### WORK INSTRUCTIONS
(1) Copy the court interpreting introduction word for word from "Different types of" to "front of a jury.".
(2) In the court interpreting introduction, which court usually deals with civil cases such as breach of contract or personal injury?
(3) Carry on the court interpreting introduction from the point where it stops.

### PAGE EXCERPT

Court Interpreting: A brief introduction

What are the qualities of a court interpreter?

The role of a court interpreter in a court case is hugely important. This is why many professional court interpreters take a test to become recognised as a Court Certified Interpreter. They enable their client to speak and answer the court’s questions but at the same time represent them to the rest of the people present in the court room. The interpreted testimony of a witness to is often a deciding factor in a trial and can consequently dictate its outcome. There are therefore three essential qualities that any court interpreter must have; accuracy, impartiality and experience.

  1. 1. Accuracy: the interpreter must interpret the words of his client as closely as possible, being careful to not omit off-hand comments or parts of the testimony itself. Additionally, the interpreter must convey the tone and register of his client as such features of speech are often used to evaluate the character of the person speaking.
  2. Impartiality: the role of a court interpreter is not the same as a lawyer and therefore they do not have the right to defend or advise the client in any way. In order to ensure this is the case, everything that is said by both the interpreter and client is noted in a transcript that can be examined later if necessary.
  3. Experience: court interpreting does not only require high levels of fluency and articulation in both languages but also experience in the legal field and the individual subject matter of each case. With his/her experience, the interpreter can therefore clarify  technical vocabulary that may impede the client’s understanding of the matter at hand and also interpret any specialised vocabulary used by their client to the other members of the court.

How does court interpretation work?

There are two ways in which a court interpreter may work, either via consecutive interpreting (which is used most commonly) or simultaneous interpreting (which is used in a significantly small amount if cases). Consecutive interpreting involves interpreting a complete thought expressed by the speaker, whereas simultaneous interpreting runs along-side the original speech and is often transmitted to the listeners via headphones. Especially in the case of simultaneous interpreting, the work load is shared by a team of interpreters, owing to the demanding and intense nature of their work. In many high-profile cases, a check interpreter may also be used, to aid and verify the work of the main interpreter.

Different types of court

During their career a court interpreter will work in a number of different courts. The function of each of these courts is different as they deal with cases that involve both civil and criminal law, and are of varying levels of gravity.

The County Court: this can also be called the Small Claims Court and usually deals with civil cases such as breach of contract or personal injury.

The Magistrates Court: this is where the vast majority of criminal cases are heard and resolved.

The Crown Court: cases that are seen as too serious for the Magistrates courts are sent here and are tried in front of a jury.

The High Court of Justice: this is based at the Royal Courts of Justice on the Strand in London and is where the most high-profile criminal cases are heard.

The state of the UK courts following a five-year contract for court interpreters between the Ministry of Justice and ALS has been a hot media topic of late. Many stories have circulated about the less than orthodox proceedings, from the wife of a non-English speaking defendant who was called in to interpret the proceedings for her husband to the Ipswich Magistrates’ Court Judge who resorted to instructing the defendant in court to use the notorious Google Translate to communicate. In other stories, some interpreters arriving in court have never been in a court room before and are not even sure of the correct dress code.

### DATA
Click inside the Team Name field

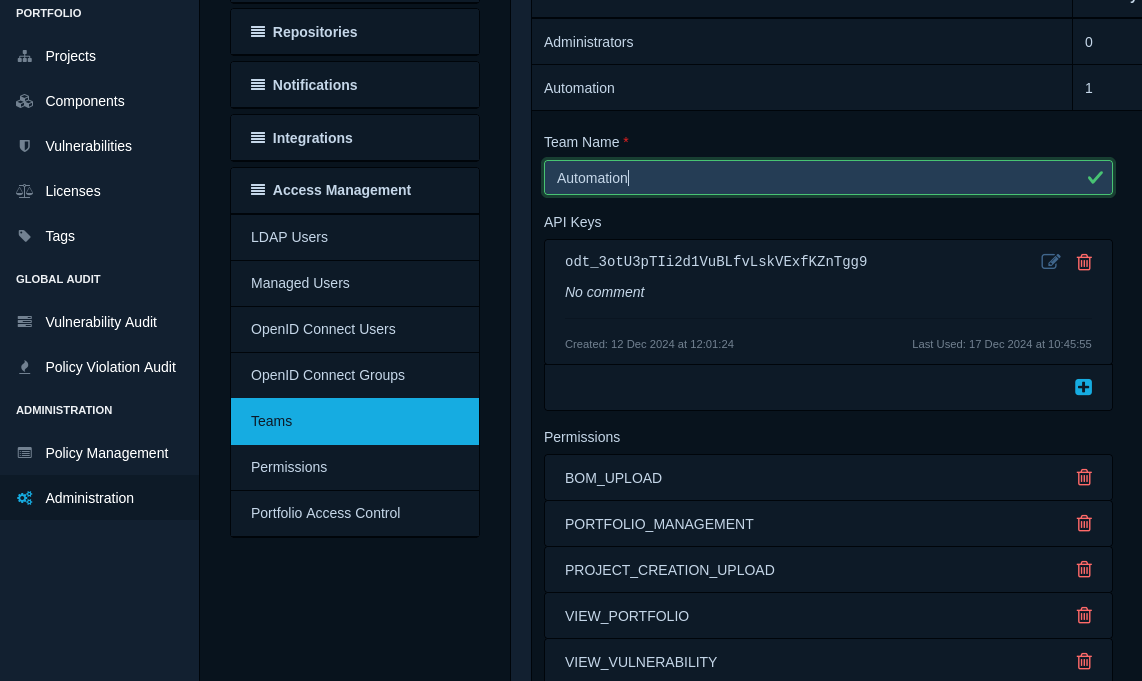pos(828,178)
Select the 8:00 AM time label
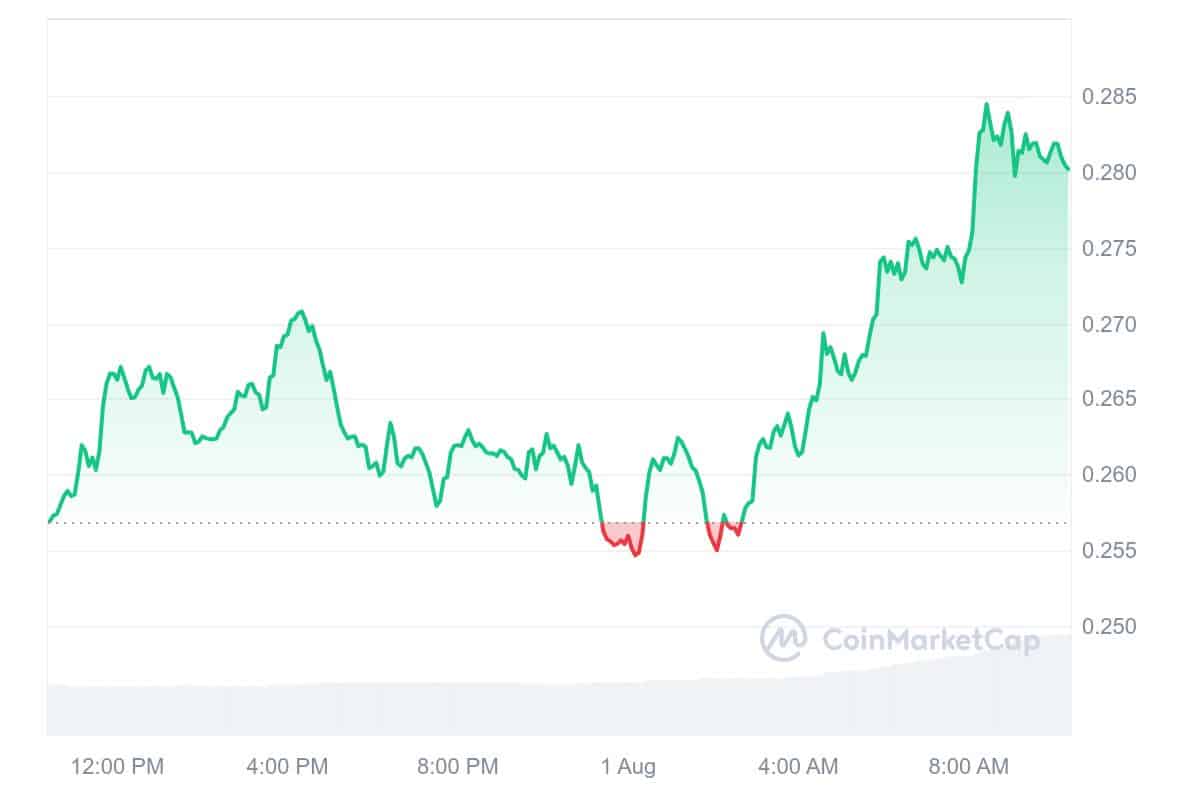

### RESPONSE LIST
(1)
Different types of court

During their career a court interpreter will work in a number of different courts. The function of each of these courts is different as they deal with cases that involve both civil and criminal law, and are of varying levels of gravity.

The County Court: this can also be called the Small Claims Court and usually deals with civil cases such as breach of contract or personal injury.

The Magistrates Court: this is where the vast majority of criminal cases are heard and resolved.

The Crown Court: cases that are seen as too serious for the Magistrates courts are sent here and are tried in front of a jury.

(2) The County Court, also called the Small Claims Court.

(3)
In the midst of the outcry following these sorts of happenings, it is worth asking; what does providing high-quality court interpreting actually involve?

The question of the importance of high quality interpreting is certainly not a new concept. Virtually all European countries now guarantee the right to an interpreter for defendants who do not speak the language of the proceedings. Indeed, the Convention for the Protection of Human Rights and Fundamental Freedoms, adopted by the Council of Europe in 1950, guarantees in Article 6, among other things, 1) that the defendant be present in person when the case is heard in court, 2) that the evidence be heard by an “impartial tribunal,” and 3) that the defendant be informed of the charges “in a language which he understands” and to “have the free assistance of an interpreter if he cannot understand or speak the language used in the court”.

However accuracy in court interpreting is not reached by linguistic fluency alone. Of course this is essential, but it is a necessary, and not a sufficient element of what makes an excellent court interpreter. What is also extremely important is a high level of knowledge of legal terminology in both working languages. If an interpreter does not understand legal terminology and procedures they will be unable to pass along what is being asked, to translate legal assumptions to languages that might not natively hold them, and to communicate the requirements and consequences of the situations in which their clients find themselves.  What is more, not only must a court interpreter be able to do all of this with speech, they need to be able to translate legal documents and pieces of evidence, verbatim, by sight.

The role of the court interpreter is a difficult, demanding and complex one which requires talented, highly-disciplined and well-trained professionals. It is easy to overlook the nuances and highly-specialised skills demanded by this profession; far from speaking only two languages the court interpreter must also ‘speak’ the legal jargon of the case and the many linguistic characteristics of his or her defendant.


At TJC Global we have professional, experienced court interpreters working in a very large range of languages. They understand the court system inside out, and many even have a background working in the legal system as barristers amongst other occupations, or studying Law. For more information about our court interpreting or other interpreting services, or for a free quote, please visit our website or send us an email.

If you are specifically looking for a Japanese <> English court interpreter, please visit our sister site The Japanese Connection or send us an email.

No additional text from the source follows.